Unfolding and Refolding Pathways of a Major Kinetic Trap in the Oxidative Folding of α-Lactalbumin

Abstract

α-Lactalbumin (αLA)-IIIA is a major kinetic intermediate present along the pathways of reductive unfolding and oxidative folding of bovine α-lactalbumin (αLA). It is a three-disulfide variant of native αLA lacking Cys⁶−Cys¹²⁰ at the α-helical domain. Stability and the unfolding/refolding mechanism of carboxymethylated αLA-IIIA have been investigated previously by stop-flow circular dichroism (CD) and fluorescence spectroscopy. A stable intermediate compatible with molten globule was shown to exist along the pathways of unfolding-refolding of αLA-IIIA [Ikeguchi et al. (1992) Biochemistry 31, 16695−12700; Horng et al. (2003) Proteins 52, 193−202]. We investigate here the unfolding−refolding pathways and conformational stability of αLA-IIIA using the method of disulfide scrambling with the following specific aims: (a) to isolate and characterize the observed stable molten globule, (b) to analyze the heterogeneity of folding−unfolding intermediates, (c) to elucidate the disulfide structure of extensively unfolded isomer of αLA-IIIA, and (d) to clarify the relative conformational stability between αLA-IIIA and αLA. Two scrambled isomers, designated as X-αLA-IIIA-c and X-αLA-IIIA-a (X stands for scrambled), were isolated under mild and strong denaturing conditions.

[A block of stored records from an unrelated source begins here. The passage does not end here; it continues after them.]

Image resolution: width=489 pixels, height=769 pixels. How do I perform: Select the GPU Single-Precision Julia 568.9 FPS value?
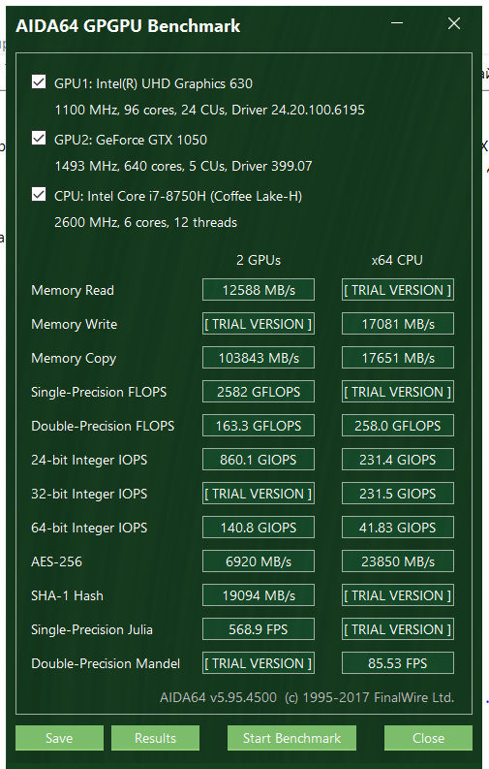pos(259,629)
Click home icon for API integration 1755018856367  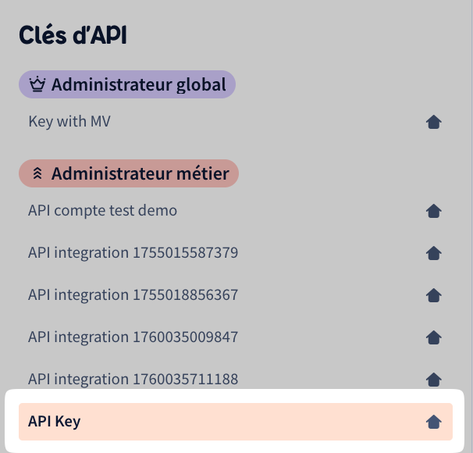tap(434, 295)
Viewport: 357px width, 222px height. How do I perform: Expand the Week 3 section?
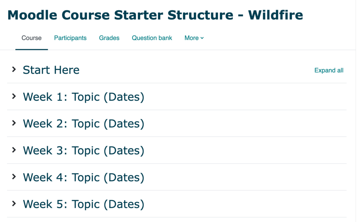(14, 150)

Their disulfide structures, CD spectra, and manners of refolding to form the native αLA-IIIA were analyzed in this report. The results are consistent with the notion that X-αLA-IIIA-c and X-αLA-IIIA-a represent a partially unfolded and an extensively unfolded isomers of native αLA-IIIA, respectively. The unfolding−refolding pathways of αLA-IIIA are elaborated and compared with that of intact αLA. These results display new insight into one of the most extensively studied molecules in the field of protein folding and unfolding.